→ Exercise description
Transcribe the stretch of entries below from the line with "Given: Click the page" through the line with "Collapse the Fighting", exactly and with both ends included; leave out all other lines.

→ Information given
>>

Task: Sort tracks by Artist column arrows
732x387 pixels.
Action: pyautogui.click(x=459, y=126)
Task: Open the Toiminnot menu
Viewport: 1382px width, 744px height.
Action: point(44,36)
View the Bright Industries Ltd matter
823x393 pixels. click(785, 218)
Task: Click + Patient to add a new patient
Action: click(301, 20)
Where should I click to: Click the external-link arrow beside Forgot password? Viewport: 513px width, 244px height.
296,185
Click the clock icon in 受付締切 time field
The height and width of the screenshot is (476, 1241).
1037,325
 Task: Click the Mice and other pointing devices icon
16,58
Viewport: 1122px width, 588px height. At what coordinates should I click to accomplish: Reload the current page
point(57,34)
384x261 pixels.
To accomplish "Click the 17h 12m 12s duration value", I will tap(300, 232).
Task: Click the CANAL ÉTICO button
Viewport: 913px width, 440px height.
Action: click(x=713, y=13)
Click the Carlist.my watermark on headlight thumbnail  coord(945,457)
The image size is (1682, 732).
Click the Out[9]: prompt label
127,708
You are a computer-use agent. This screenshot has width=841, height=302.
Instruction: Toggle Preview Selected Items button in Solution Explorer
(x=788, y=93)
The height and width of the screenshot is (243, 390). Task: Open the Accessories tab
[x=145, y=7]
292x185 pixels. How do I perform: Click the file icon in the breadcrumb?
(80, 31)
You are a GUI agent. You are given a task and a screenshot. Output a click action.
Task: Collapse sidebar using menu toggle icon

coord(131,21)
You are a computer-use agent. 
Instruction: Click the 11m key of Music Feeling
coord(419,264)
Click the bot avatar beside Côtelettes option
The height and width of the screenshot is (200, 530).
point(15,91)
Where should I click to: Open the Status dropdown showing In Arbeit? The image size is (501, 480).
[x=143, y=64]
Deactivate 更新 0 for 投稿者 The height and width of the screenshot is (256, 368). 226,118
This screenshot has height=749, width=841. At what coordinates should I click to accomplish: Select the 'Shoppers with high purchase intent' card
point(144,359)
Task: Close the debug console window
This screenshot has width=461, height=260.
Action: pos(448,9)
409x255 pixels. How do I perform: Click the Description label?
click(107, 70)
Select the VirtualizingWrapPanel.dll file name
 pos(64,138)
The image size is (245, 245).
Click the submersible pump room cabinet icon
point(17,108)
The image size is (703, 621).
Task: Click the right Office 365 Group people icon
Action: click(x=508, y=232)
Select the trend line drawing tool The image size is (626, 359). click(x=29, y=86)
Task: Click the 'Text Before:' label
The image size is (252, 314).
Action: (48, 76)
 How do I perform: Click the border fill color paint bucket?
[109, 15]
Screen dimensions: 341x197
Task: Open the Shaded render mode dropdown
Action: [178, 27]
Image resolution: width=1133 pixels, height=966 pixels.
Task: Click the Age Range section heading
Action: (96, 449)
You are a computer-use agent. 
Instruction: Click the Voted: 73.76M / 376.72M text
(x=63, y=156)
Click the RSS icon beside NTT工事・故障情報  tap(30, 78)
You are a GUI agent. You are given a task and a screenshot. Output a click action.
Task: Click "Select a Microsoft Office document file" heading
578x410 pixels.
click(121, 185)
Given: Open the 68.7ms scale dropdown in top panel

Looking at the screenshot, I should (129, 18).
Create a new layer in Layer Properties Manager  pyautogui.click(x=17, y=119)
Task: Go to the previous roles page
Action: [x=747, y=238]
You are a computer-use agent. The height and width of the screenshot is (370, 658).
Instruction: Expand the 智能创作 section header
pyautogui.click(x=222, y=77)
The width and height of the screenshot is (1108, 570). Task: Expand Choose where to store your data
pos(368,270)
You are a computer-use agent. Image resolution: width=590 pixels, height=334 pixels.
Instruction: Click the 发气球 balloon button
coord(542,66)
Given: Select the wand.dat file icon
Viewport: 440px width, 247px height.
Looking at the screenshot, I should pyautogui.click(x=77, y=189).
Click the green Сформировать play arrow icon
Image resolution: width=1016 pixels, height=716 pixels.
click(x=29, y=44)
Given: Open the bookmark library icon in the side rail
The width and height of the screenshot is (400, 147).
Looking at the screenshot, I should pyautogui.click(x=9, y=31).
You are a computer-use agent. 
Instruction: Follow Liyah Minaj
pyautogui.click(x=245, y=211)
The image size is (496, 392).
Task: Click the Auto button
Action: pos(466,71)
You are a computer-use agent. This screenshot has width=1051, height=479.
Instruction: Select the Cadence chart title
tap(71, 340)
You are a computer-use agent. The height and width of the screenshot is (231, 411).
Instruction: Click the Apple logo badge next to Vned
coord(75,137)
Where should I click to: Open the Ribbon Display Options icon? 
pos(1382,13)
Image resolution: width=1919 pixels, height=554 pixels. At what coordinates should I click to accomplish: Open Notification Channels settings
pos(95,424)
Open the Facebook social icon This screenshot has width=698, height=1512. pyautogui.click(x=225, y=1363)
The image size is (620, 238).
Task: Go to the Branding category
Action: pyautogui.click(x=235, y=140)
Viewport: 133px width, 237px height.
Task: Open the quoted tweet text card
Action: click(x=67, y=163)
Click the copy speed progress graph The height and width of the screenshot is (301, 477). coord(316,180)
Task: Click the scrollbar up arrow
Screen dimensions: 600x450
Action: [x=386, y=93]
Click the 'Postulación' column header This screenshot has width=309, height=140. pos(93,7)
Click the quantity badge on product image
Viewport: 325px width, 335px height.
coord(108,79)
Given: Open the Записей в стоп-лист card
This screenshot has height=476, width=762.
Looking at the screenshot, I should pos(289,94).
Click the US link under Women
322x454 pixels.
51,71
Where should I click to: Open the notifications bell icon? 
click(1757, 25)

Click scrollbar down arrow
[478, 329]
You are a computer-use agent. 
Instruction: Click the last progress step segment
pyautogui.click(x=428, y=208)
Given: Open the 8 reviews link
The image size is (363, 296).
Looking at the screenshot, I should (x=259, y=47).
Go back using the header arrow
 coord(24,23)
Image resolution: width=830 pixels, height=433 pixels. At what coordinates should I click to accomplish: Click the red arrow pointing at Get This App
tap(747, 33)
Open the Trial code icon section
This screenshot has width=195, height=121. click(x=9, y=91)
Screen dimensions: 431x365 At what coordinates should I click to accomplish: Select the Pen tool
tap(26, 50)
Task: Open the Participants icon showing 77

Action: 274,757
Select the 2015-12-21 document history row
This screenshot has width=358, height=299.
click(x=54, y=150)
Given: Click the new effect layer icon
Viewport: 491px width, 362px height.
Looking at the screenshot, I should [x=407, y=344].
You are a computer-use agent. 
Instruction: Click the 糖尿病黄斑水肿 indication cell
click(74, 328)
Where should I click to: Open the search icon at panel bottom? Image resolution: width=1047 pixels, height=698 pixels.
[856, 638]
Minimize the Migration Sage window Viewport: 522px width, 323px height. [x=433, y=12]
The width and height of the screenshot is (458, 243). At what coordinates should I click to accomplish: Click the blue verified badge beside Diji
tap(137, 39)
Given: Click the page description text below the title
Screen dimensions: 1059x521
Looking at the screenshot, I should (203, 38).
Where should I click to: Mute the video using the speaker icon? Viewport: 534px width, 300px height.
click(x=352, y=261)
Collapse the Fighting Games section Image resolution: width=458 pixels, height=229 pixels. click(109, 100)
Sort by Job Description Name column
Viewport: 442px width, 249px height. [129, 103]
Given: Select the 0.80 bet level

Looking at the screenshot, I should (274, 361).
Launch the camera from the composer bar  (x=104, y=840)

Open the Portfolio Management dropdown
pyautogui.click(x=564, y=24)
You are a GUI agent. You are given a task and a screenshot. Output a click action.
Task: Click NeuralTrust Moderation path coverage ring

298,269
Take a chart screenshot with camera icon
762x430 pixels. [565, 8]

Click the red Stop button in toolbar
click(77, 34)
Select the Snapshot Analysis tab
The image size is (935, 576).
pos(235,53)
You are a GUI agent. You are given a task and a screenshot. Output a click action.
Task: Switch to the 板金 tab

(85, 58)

<<

→ Response for this exercise
Given: Click the page description text below the title
Screen dimensions: 1059x521
Looking at the screenshot, I should (203, 38).
Where should I click to: Mute the video using the speaker icon? Viewport: 534px width, 300px height.
click(x=352, y=261)
Collapse the Fighting Games section Image resolution: width=458 pixels, height=229 pixels. click(109, 100)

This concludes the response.